#### What this task involves
Repeat each record word for word. Leave nothing out.

#### Records
------------------------------------------------------------------------

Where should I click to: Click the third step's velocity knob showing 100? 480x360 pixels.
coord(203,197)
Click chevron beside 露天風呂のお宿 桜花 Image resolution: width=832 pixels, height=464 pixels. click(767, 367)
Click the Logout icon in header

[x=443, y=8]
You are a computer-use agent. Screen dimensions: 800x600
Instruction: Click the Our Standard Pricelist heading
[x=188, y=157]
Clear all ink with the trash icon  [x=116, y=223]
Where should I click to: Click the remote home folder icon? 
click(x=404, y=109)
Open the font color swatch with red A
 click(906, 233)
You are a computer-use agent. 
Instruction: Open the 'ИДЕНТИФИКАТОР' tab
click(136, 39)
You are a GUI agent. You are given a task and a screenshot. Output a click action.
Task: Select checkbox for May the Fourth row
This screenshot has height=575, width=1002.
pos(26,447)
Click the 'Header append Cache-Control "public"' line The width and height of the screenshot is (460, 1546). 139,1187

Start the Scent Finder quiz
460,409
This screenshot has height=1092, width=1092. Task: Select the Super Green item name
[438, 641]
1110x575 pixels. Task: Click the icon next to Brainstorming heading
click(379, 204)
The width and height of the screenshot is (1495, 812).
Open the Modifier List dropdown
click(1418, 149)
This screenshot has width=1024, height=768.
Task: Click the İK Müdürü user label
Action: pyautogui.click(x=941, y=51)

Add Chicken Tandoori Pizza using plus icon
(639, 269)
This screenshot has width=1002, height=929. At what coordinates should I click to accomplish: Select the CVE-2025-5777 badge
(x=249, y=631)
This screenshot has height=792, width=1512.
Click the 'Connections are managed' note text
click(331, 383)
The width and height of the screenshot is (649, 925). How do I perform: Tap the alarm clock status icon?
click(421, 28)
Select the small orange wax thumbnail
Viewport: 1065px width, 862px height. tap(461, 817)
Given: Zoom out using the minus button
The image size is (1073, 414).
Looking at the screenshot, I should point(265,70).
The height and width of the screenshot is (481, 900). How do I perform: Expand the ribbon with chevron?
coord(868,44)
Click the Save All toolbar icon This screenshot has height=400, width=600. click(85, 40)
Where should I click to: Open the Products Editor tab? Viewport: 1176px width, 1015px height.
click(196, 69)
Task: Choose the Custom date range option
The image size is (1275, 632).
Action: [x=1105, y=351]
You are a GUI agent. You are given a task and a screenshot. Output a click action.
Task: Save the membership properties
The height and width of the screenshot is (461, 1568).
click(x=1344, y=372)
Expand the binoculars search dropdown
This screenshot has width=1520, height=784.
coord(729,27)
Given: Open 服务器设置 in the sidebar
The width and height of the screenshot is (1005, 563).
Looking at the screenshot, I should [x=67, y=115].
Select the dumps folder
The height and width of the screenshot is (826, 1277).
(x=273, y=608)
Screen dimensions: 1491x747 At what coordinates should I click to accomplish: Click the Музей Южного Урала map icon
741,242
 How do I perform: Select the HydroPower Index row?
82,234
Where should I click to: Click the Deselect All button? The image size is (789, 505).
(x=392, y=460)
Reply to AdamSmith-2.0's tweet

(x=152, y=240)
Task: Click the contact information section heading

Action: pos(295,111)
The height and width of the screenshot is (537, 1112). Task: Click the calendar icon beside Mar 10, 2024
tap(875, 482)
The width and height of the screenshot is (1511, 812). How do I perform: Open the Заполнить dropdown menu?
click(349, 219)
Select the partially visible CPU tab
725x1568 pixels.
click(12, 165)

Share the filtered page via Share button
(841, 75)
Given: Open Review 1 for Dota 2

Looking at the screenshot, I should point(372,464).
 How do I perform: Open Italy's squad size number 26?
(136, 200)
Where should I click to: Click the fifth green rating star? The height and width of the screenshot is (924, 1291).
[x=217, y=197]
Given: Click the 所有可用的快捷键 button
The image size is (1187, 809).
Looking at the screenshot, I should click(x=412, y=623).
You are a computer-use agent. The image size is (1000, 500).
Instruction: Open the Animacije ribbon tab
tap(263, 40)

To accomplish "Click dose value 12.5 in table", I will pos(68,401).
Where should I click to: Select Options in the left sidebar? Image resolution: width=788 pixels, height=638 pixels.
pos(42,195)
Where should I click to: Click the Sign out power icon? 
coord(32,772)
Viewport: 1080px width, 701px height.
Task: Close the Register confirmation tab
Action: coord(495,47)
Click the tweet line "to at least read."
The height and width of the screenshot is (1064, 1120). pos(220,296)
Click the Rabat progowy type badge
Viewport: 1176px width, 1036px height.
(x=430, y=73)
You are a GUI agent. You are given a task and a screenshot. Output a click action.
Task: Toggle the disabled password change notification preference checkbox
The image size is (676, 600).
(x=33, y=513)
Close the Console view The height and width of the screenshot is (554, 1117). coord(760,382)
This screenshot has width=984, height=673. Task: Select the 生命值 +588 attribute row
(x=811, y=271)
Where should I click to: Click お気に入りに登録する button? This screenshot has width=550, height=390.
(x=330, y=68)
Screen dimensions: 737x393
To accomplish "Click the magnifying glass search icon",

------------------------------------------------------------------------

#### Task result
Where should I click to: Click the third step's velocity knob showing 100? 480x360 pixels.
coord(203,197)
Click chevron beside 露天風呂のお宿 桜花 Image resolution: width=832 pixels, height=464 pixels. click(767, 367)
Click the Logout icon in header

[x=443, y=8]
You are a computer-use agent. Screen dimensions: 800x600
Instruction: Click the Our Standard Pricelist heading
[x=188, y=157]
Clear all ink with the trash icon  [x=116, y=223]
Where should I click to: Click the remote home folder icon? 
click(x=404, y=109)
Open the font color swatch with red A
 click(906, 233)
You are a computer-use agent. 
Instruction: Open the 'ИДЕНТИФИКАТОР' tab
click(136, 39)
You are a GUI agent. You are given a task and a screenshot. Output a click action.
Task: Select checkbox for May the Fourth row
This screenshot has height=575, width=1002.
pos(26,447)
Click the 'Header append Cache-Control "public"' line The width and height of the screenshot is (460, 1546). 139,1187

Start the Scent Finder quiz
460,409
This screenshot has height=1092, width=1092. Task: Select the Super Green item name
[438, 641]
1110x575 pixels. Task: Click the icon next to Brainstorming heading
click(379, 204)
The width and height of the screenshot is (1495, 812).
Open the Modifier List dropdown
click(1418, 149)
This screenshot has width=1024, height=768.
Task: Click the İK Müdürü user label
Action: pyautogui.click(x=941, y=51)

Add Chicken Tandoori Pizza using plus icon
(639, 269)
This screenshot has width=1002, height=929. At what coordinates should I click to accomplish: Select the CVE-2025-5777 badge
(x=249, y=631)
This screenshot has height=792, width=1512.
Click the 'Connections are managed' note text
click(331, 383)
The width and height of the screenshot is (649, 925). How do I perform: Tap the alarm clock status icon?
click(421, 28)
Select the small orange wax thumbnail
Viewport: 1065px width, 862px height. tap(461, 817)
Given: Zoom out using the minus button
The image size is (1073, 414).
Looking at the screenshot, I should point(265,70).
The height and width of the screenshot is (481, 900). How do I perform: Expand the ribbon with chevron?
coord(868,44)
Click the Save All toolbar icon This screenshot has height=400, width=600. click(85, 40)
Where should I click to: Open the Products Editor tab? Viewport: 1176px width, 1015px height.
click(196, 69)
Task: Choose the Custom date range option
The image size is (1275, 632).
Action: [x=1105, y=351]
You are a GUI agent. You are given a task and a screenshot. Output a click action.
Task: Save the membership properties
The height and width of the screenshot is (461, 1568).
click(x=1344, y=372)
Expand the binoculars search dropdown
This screenshot has width=1520, height=784.
coord(729,27)
Given: Open 服务器设置 in the sidebar
The width and height of the screenshot is (1005, 563).
Looking at the screenshot, I should [x=67, y=115].
Select the dumps folder
The height and width of the screenshot is (826, 1277).
(x=273, y=608)
Screen dimensions: 1491x747 At what coordinates should I click to accomplish: Click the Музей Южного Урала map icon
741,242
 How do I perform: Select the HydroPower Index row?
82,234
Where should I click to: Click the Deselect All button? The image size is (789, 505).
(x=392, y=460)
Reply to AdamSmith-2.0's tweet

(x=152, y=240)
Task: Click the contact information section heading

Action: pos(295,111)
The height and width of the screenshot is (537, 1112). Task: Click the calendar icon beside Mar 10, 2024
tap(875, 482)
The width and height of the screenshot is (1511, 812). How do I perform: Open the Заполнить dropdown menu?
click(349, 219)
Select the partially visible CPU tab
725x1568 pixels.
click(12, 165)

Share the filtered page via Share button
(841, 75)
Given: Open Review 1 for Dota 2

Looking at the screenshot, I should point(372,464).
 How do I perform: Open Italy's squad size number 26?
(136, 200)
Where should I click to: Click the fifth green rating star? The height and width of the screenshot is (924, 1291).
[x=217, y=197]
Given: Click the 所有可用的快捷键 button
The image size is (1187, 809).
Looking at the screenshot, I should click(x=412, y=623).
You are a computer-use agent. The image size is (1000, 500).
Instruction: Open the Animacije ribbon tab
tap(263, 40)

To accomplish "Click dose value 12.5 in table", I will pos(68,401).
Where should I click to: Select Options in the left sidebar? Image resolution: width=788 pixels, height=638 pixels.
pos(42,195)
Where should I click to: Click the Sign out power icon? 
coord(32,772)
Viewport: 1080px width, 701px height.
Task: Close the Register confirmation tab
Action: coord(495,47)
Click the tweet line "to at least read."
The height and width of the screenshot is (1064, 1120). pos(220,296)
Click the Rabat progowy type badge
Viewport: 1176px width, 1036px height.
(x=430, y=73)
You are a GUI agent. You are given a task and a screenshot. Output a click action.
Task: Toggle the disabled password change notification preference checkbox
The image size is (676, 600).
(x=33, y=513)
Close the Console view The height and width of the screenshot is (554, 1117). coord(760,382)
This screenshot has width=984, height=673. Task: Select the 生命值 +588 attribute row
(x=811, y=271)
Where should I click to: Click お気に入りに登録する button? This screenshot has width=550, height=390.
(x=330, y=68)
Screen dimensions: 737x393
To accomplish "Click the magnifying glass search icon",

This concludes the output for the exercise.